- **What you are asked to do**
Your task is to copy the stretch of lines in the records below that begins with the line containing "土漠の花 連載版 第16話 6月22日 14時35分(後編) (81, 1505)" and ends with the line containing "埼玉医科大学 医学部 2023年版 (53, 461)", exactly as written, with nothing added.

*** Records provided

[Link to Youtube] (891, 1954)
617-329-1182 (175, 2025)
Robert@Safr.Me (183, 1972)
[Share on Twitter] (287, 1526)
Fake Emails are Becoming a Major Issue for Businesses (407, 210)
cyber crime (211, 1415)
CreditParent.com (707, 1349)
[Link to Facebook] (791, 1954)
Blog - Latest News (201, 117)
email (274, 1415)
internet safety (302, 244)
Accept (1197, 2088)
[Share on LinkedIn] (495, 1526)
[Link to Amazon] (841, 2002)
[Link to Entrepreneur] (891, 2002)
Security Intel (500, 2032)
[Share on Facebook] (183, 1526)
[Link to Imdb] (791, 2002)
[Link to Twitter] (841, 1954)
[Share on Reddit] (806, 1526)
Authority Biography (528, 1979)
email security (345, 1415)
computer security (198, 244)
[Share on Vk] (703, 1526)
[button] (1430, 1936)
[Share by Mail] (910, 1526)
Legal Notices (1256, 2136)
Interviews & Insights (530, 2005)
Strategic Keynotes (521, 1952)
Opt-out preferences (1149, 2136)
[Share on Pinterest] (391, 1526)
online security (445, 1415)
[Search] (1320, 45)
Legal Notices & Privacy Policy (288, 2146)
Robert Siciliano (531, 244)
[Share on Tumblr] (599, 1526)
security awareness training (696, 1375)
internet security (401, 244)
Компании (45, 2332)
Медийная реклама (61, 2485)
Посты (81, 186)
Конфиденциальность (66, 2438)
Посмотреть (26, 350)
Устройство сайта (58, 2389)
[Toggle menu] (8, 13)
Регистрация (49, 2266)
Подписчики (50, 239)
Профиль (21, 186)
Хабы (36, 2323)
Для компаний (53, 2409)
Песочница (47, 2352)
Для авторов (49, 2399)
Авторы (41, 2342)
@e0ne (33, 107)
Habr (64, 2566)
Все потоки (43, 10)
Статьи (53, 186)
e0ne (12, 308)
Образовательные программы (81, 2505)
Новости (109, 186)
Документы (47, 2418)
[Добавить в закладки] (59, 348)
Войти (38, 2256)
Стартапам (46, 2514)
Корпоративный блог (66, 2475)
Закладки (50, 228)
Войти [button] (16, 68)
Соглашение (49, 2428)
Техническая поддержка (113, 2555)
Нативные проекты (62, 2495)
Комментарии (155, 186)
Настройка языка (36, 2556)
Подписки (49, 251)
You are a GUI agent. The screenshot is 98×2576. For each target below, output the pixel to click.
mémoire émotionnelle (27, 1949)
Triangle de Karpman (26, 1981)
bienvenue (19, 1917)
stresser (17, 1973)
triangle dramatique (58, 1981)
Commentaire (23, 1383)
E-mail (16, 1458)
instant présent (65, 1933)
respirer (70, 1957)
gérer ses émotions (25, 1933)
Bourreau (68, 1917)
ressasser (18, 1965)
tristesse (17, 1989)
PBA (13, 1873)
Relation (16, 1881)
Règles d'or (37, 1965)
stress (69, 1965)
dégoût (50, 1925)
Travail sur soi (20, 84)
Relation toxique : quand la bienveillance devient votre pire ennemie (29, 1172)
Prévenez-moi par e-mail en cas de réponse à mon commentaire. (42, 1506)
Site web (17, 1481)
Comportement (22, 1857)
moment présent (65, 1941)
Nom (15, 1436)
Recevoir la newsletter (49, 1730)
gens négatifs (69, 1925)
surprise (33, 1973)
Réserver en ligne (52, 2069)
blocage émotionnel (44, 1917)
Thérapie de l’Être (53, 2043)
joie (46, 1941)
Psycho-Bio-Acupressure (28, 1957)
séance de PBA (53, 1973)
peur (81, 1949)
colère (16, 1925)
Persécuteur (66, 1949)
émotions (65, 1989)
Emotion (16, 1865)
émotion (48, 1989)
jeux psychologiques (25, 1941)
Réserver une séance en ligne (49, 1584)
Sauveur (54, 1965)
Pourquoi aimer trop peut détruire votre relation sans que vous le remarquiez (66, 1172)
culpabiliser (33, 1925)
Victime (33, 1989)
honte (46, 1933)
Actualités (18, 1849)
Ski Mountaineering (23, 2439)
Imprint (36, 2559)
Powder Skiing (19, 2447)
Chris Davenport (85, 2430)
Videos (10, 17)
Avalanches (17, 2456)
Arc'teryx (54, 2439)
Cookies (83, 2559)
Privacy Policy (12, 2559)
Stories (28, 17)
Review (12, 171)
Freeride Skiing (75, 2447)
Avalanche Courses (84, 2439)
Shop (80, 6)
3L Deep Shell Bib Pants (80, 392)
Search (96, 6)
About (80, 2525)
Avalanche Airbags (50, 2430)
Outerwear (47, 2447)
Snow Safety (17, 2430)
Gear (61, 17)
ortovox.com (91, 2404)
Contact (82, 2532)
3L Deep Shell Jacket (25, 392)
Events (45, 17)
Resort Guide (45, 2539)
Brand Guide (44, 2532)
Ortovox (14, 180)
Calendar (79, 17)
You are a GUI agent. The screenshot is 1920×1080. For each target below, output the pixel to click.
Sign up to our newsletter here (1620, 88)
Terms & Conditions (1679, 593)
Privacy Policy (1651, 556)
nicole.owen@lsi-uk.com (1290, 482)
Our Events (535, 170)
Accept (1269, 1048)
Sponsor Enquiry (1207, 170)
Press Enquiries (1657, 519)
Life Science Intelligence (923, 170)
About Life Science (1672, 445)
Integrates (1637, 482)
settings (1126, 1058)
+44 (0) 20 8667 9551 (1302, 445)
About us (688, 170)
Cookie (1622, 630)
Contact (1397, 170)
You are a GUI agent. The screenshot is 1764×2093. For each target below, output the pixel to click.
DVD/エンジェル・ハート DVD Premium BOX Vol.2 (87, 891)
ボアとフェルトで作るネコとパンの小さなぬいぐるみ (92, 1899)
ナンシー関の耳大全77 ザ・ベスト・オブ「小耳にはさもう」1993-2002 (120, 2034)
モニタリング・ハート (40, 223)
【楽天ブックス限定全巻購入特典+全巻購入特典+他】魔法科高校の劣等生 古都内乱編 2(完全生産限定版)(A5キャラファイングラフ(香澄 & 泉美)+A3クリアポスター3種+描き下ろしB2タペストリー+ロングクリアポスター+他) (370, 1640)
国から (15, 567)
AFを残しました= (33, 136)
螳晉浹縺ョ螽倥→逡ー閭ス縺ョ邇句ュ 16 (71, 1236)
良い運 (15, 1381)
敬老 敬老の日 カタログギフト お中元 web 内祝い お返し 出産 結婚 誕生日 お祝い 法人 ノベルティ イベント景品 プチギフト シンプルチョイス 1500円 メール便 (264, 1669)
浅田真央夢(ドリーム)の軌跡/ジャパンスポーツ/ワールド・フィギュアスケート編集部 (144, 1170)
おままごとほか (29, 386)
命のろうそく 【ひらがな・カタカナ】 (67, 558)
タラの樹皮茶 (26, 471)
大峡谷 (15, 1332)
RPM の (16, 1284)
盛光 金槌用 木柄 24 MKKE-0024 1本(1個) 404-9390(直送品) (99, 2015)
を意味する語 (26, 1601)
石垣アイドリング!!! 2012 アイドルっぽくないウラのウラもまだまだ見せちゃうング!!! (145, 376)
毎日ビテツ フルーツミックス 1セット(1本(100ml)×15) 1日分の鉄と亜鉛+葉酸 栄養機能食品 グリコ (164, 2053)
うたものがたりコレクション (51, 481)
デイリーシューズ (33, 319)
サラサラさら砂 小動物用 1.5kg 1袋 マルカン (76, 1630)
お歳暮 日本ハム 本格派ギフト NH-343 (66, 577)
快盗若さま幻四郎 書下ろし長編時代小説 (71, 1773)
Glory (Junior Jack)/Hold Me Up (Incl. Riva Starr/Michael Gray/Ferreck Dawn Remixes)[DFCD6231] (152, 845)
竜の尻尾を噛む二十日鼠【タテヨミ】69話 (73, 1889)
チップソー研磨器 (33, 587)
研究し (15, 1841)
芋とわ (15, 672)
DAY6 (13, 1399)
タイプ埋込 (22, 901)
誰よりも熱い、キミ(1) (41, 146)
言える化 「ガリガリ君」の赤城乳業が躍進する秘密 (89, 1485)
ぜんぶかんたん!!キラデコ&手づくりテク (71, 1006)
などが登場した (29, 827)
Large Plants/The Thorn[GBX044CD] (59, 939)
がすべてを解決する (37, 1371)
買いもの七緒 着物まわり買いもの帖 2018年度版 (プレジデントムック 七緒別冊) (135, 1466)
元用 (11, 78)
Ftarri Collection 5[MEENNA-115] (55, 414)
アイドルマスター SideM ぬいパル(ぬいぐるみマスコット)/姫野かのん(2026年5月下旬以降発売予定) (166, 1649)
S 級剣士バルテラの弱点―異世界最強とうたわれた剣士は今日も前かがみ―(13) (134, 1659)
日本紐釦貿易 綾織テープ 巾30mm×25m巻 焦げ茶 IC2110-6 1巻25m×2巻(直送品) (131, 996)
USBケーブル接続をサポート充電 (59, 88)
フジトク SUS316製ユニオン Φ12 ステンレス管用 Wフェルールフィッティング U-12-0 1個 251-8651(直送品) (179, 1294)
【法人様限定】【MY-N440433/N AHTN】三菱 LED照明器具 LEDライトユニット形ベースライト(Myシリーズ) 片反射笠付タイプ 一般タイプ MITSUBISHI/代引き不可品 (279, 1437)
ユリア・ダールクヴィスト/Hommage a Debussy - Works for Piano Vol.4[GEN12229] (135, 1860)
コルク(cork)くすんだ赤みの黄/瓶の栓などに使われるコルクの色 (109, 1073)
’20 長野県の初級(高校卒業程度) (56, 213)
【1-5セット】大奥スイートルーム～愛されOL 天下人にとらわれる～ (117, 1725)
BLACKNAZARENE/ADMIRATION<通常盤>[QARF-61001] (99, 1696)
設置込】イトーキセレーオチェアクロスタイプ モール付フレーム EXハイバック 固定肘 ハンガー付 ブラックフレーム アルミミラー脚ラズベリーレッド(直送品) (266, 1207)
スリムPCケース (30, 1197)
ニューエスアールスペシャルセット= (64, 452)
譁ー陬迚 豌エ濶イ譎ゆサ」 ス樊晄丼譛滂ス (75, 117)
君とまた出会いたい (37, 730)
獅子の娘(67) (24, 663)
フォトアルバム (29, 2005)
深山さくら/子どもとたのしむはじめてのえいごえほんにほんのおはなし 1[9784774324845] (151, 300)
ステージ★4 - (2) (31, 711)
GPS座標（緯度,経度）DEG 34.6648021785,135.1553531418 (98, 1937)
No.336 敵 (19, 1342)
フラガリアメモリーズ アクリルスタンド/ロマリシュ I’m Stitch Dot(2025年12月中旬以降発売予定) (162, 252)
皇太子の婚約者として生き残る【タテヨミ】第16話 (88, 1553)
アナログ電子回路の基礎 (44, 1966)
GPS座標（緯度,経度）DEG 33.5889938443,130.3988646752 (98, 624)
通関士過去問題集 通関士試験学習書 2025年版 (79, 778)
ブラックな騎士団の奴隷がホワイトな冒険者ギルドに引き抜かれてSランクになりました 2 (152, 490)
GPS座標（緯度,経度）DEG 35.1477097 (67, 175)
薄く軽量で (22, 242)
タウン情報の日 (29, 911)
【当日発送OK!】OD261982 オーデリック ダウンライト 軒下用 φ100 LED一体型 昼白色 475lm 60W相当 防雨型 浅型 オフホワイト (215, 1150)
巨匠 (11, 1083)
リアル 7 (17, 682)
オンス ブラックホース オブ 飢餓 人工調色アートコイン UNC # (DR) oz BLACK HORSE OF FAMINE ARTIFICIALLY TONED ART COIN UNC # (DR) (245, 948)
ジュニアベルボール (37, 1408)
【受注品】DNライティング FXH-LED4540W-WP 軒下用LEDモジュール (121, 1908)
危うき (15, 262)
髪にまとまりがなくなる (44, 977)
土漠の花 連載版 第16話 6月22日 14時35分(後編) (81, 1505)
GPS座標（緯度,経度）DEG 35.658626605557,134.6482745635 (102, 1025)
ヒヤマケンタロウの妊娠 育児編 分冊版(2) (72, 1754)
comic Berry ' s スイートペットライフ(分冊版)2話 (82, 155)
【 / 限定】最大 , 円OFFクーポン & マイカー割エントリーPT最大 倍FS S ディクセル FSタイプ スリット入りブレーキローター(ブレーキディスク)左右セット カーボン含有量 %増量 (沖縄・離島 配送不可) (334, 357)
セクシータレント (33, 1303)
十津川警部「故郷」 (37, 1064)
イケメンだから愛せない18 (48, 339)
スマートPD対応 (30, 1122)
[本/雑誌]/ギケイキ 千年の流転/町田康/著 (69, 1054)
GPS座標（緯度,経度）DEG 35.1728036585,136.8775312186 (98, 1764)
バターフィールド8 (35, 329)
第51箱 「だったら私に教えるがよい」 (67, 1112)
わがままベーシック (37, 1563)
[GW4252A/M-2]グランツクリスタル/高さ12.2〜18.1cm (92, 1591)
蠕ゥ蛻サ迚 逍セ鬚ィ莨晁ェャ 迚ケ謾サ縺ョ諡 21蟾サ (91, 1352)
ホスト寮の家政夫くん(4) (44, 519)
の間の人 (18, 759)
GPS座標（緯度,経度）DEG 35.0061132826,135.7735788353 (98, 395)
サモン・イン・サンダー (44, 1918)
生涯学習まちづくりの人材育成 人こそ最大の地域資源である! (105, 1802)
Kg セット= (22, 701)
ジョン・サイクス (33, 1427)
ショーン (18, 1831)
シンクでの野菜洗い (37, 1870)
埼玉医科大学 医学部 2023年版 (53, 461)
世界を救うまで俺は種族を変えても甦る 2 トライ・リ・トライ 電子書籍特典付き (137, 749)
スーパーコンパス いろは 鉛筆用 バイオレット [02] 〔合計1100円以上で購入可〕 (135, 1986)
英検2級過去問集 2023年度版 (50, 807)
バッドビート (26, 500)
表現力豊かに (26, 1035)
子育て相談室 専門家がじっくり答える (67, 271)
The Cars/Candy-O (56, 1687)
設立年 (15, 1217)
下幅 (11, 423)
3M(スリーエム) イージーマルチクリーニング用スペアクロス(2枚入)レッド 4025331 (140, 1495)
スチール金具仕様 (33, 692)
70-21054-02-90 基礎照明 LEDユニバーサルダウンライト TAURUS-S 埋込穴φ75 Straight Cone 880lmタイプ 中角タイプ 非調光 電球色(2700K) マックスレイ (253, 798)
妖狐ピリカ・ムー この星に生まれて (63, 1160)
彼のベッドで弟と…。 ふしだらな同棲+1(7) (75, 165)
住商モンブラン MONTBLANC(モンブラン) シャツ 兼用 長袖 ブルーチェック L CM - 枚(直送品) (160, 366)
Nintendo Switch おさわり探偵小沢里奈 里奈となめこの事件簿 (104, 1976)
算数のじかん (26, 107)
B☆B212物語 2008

******

- **Output of the exercise**
土漠の花 連載版 第16話 6月22日 14時35分(後編) (81, 1505)
GPS座標（緯度,経度）DEG 35.658626605557,134.6482745635 (102, 1025)
ヒヤマケンタロウの妊娠 育児編 分冊版(2) (72, 1754)
comic Berry ' s スイートペットライフ(分冊版)2話 (82, 155)
【 / 限定】最大 , 円OFFクーポン & マイカー割エントリーPT最大 倍FS S ディクセル FSタイプ スリット入りブレーキローター(ブレーキディスク)左右セット カーボン含有量 %増量 (沖縄・離島 配送不可) (334, 357)
セクシータレント (33, 1303)
十津川警部「故郷」 (37, 1064)
イケメンだから愛せない18 (48, 339)
スマートPD対応 (30, 1122)
[本/雑誌]/ギケイキ 千年の流転/町田康/著 (69, 1054)
GPS座標（緯度,経度）DEG 35.1728036585,136.8775312186 (98, 1764)
バターフィールド8 (35, 329)
第51箱 「だったら私に教えるがよい」 (67, 1112)
わがままベーシック (37, 1563)
[GW4252A/M-2]グランツクリスタル/高さ12.2〜18.1cm (92, 1591)
蠕ゥ蛻サ迚 逍セ鬚ィ莨晁ェャ 迚ケ謾サ縺ョ諡 21蟾サ (91, 1352)
ホスト寮の家政夫くん(4) (44, 519)
の間の人 (18, 759)
GPS座標（緯度,経度）DEG 35.0061132826,135.7735788353 (98, 395)
サモン・イン・サンダー (44, 1918)
生涯学習まちづくりの人材育成 人こそ最大の地域資源である! (105, 1802)
Kg セット= (22, 701)
ジョン・サイクス (33, 1427)
ショーン (18, 1831)
シンクでの野菜洗い (37, 1870)
埼玉医科大学 医学部 2023年版 (53, 461)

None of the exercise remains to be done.